= Beginning of Section =

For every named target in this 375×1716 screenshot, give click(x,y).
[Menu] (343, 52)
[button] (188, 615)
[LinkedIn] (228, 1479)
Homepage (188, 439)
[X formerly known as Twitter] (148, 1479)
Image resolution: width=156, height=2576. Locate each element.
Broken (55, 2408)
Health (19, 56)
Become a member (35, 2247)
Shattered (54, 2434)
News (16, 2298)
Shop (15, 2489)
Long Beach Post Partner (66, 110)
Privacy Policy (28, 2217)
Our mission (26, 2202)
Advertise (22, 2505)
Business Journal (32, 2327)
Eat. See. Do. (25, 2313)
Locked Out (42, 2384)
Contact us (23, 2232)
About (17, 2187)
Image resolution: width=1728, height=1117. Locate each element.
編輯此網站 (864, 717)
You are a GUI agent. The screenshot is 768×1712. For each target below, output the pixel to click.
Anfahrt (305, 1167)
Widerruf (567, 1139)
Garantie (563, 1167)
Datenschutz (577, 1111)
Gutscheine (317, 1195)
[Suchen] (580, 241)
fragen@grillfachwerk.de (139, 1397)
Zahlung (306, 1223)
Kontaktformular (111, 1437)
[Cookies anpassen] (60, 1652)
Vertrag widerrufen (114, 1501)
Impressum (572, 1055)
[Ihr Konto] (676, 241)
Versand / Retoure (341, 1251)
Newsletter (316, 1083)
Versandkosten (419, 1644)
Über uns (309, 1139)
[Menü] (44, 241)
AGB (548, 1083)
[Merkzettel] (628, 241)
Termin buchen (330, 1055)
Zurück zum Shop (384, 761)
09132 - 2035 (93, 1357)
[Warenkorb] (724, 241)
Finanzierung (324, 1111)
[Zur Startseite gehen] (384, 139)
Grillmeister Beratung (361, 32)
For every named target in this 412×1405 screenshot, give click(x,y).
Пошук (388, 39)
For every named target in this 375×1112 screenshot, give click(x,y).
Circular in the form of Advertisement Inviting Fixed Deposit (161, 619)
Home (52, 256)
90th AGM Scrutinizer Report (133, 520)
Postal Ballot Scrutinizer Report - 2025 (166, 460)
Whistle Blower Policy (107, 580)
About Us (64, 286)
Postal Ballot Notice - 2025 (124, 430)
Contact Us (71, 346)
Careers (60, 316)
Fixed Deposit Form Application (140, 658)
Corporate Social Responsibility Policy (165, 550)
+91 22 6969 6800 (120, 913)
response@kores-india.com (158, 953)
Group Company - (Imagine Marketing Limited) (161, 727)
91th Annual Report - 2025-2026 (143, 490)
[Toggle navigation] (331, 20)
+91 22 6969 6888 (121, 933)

= End of Section =

*EXERCISE GOAL*:
Once you have read the records above, write them all out exactly.

*RESPONSE TO THIS TASK*:
For every named target in this 375×1716 screenshot, give click(x,y).
[Menu] (343, 52)
[button] (188, 615)
[LinkedIn] (228, 1479)
Homepage (188, 439)
[X formerly known as Twitter] (148, 1479)
Image resolution: width=156, height=2576. Locate each element.
Broken (55, 2408)
Health (19, 56)
Become a member (35, 2247)
Shattered (54, 2434)
News (16, 2298)
Shop (15, 2489)
Long Beach Post Partner (66, 110)
Privacy Policy (28, 2217)
Our mission (26, 2202)
Advertise (22, 2505)
Business Journal (32, 2327)
Eat. See. Do. (25, 2313)
Locked Out (42, 2384)
Contact us (23, 2232)
About (17, 2187)
Image resolution: width=1728, height=1117. Locate each element.
編輯此網站 (864, 717)
You are a GUI agent. The screenshot is 768×1712. For each target below, output the pixel to click.
Anfahrt (305, 1167)
Widerruf (567, 1139)
Garantie (563, 1167)
Datenschutz (577, 1111)
Gutscheine (317, 1195)
[Suchen] (580, 241)
fragen@grillfachwerk.de (139, 1397)
Zahlung (306, 1223)
Kontaktformular (111, 1437)
[Cookies anpassen] (60, 1652)
Vertrag widerrufen (114, 1501)
Impressum (572, 1055)
[Ihr Konto] (676, 241)
Versand / Retoure (341, 1251)
Newsletter (316, 1083)
Versandkosten (419, 1644)
Über uns (309, 1139)
[Menü] (44, 241)
AGB (548, 1083)
[Merkzettel] (628, 241)
Termin buchen (330, 1055)
Zurück zum Shop (384, 761)
09132 - 2035 (93, 1357)
[Warenkorb] (724, 241)
Finanzierung (324, 1111)
[Zur Startseite gehen] (384, 139)
Grillmeister Beratung (361, 32)
For every named target in this 412×1405 screenshot, give click(x,y).
Пошук (388, 39)
For every named target in this 375×1112 screenshot, give click(x,y).
Circular in the form of Advertisement Inviting Fixed Deposit (161, 619)
Home (52, 256)
90th AGM Scrutinizer Report (133, 520)
Postal Ballot Scrutinizer Report - 2025 (166, 460)
Whistle Blower Policy (107, 580)
About Us (64, 286)
Postal Ballot Notice - 2025 (124, 430)
Contact Us (71, 346)
Careers (60, 316)
Fixed Deposit Form Application (140, 658)
Corporate Social Responsibility Policy (165, 550)
+91 22 6969 6800 (120, 913)
response@kores-india.com (158, 953)
Group Company - (Imagine Marketing Limited) (161, 727)
91th Annual Report - 2025-2026 (143, 490)
[Toggle navigation] (331, 20)
+91 22 6969 6888 (121, 933)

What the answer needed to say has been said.